WARNING: SPOILERS AHEAD
With the second half of Denis Villeneuve's Dune out the verdict is in on the project as a whole. At the moment the reception for that second half, and arguably for the whole, seems stronger than that to the first half back in 2021. (The Rotten Tomatoes critics' score for Part 2 is 93 percent, while the ticket sales have been treated as cause for tears of relief after the prior lousy half year.)
It thus became easy enough to imagine Villeneuve helming a sequel after the first weekend in play, and indeed the word we are hearing now is that a Dune: Messiah adaptation as officially happening.
Is such a movie a good idea, however?
First of all let us consider what Dune: Messiah was in the original Dune series--not just a follow-up to Dune, but a prelude to the third book, Children of Dune, which concluded the ultimately tragic story of Paul Atreides and clarified What it All Ultimately Meant for Humanity.

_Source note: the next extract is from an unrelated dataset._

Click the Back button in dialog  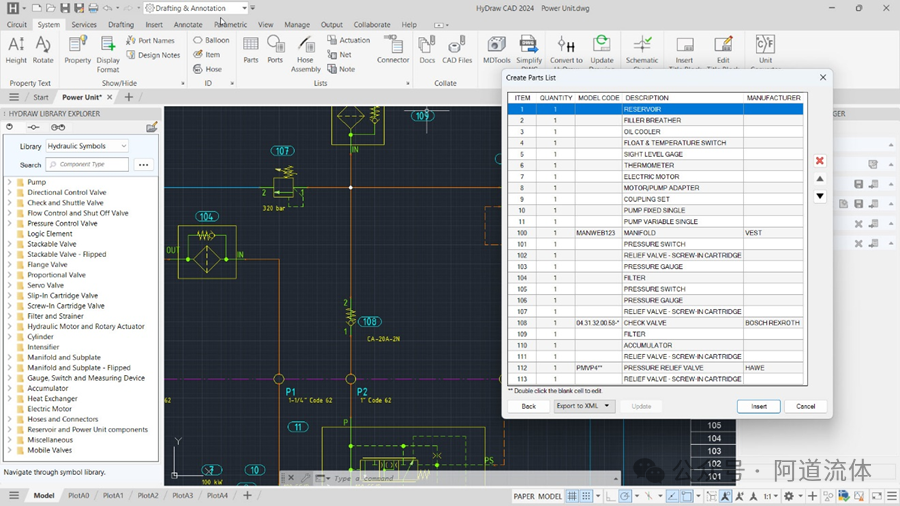528,406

Adapting just the second book without any expectation of adapting the third seems rather pointless to me--again, a matter of telling just part of the story. (Indeed it was a very sound decision on the part of the then-SciFi Channel when it filmed the second and third books together as a single six-hour miniseries back in 2003.) And as it happens, no one seems to be talking about that third book--partly, I suppose, because the commentariat DO NOT READ BOOKS, and therefore do not know how incomplete a Dune: Messiah would leave the saga.

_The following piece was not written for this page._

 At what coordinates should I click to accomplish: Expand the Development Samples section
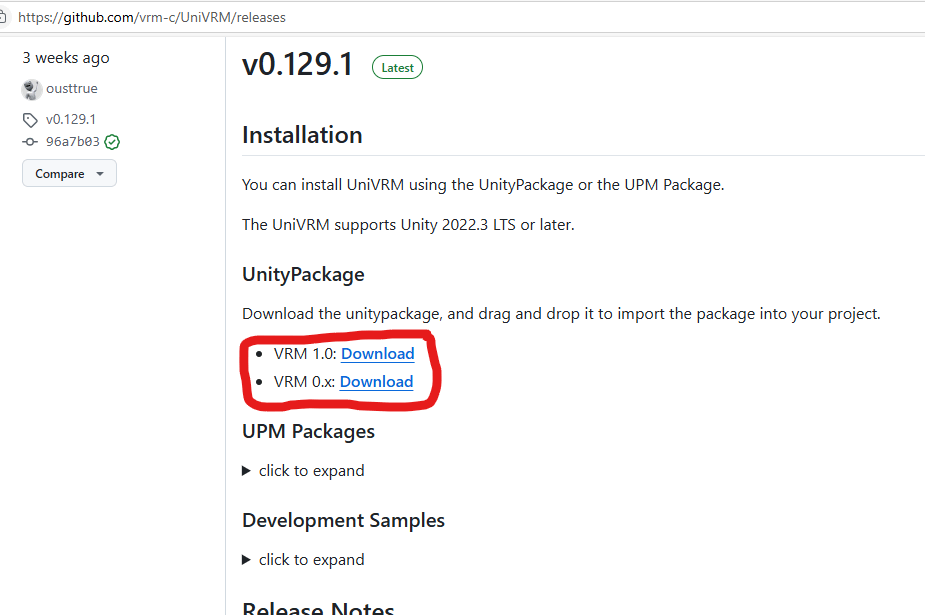click(247, 560)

One should also consider the source material for such a sequel, and its significant differences with the original Dune. As Josh Varlin made very clear, in adapting the first Dune novel Villeneuve's movie did a lot of violence to the background to the later books--enough so that it will have repercussions for any adaptations of the follow-up, like, to cite only the most obvious issue, the fact that at the end of the first film Chani left Paul. (After all, in the book the triangle between Paul, Irulan and Chani is indispensable to the intrigues directed against Paul--as is Chani's dying but leaving Paul newborn twins who are the protagonists of the third book.) The fact that Alia was unborn at that point in the narrative, and could not play her part in the events of the first novel, with all their resonance for the personality that emerges in her mind in the third; the downplaying of the complex power structure of the Empire that proves so important to the second book's plot--such things, too, work against any easy shift from the Dune movies we know to an adaptation of the second and third books of the series. (I will add that I have a hard time picturing Timothée Chalamet being up to the extraordinary dramatic demands that the radical shifts in Paul's fortunes impose on anyone essaying the part--and for that matter, seeing Jason Momoa keeping Duncan Idaho credible in the far more involved performances any faithful adaptation of the third book would require.)

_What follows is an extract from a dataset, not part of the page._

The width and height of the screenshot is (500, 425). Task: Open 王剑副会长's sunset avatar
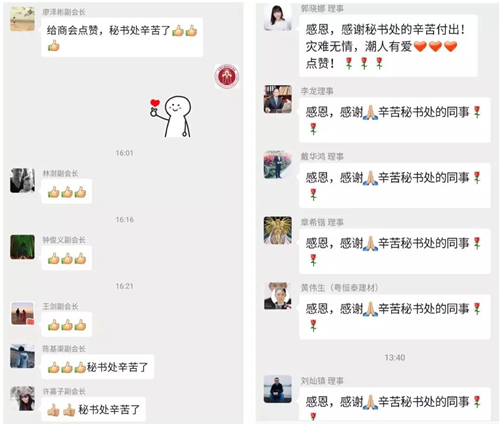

Perhaps more fundamental, Villeneuve's movie hollowed out all the substance in the interest of giving us a big action movie (especially when handling Part Two). Problematic enough with the first book, the later books offer far less scope for that--all as the books get more philosophical. (As the writer for the Hollywood Reporter said, quoting a review on Amazon, Messiah "is 'a lot of sitting around and talking.'") They also get stranger. (Indeed, Varlin, an admirer of the original novel who in his review of the first part said that if the movie did no more than inspire "more people to read Herbert's Dune, it will have done a small service," characterized the later entries in the Dune series as "basically unreadable, except by the most devoted fans.") To satisfy the requirement of the studios for blockbuster-type material that will please fans of Part Two of Dune (expecting the same action-oriented filmmaking, at least as much as continuity with the established plot), we would probably get something nearly unrecognizable--and almost certainly even more dismaying to purists than what we have seen to date. Perhaps that unrecognizable product will sell tickets to the general audience--which is really all the Dauriats of Hollywood care about--but it is easy to picture the compromises in the end pleasing no one.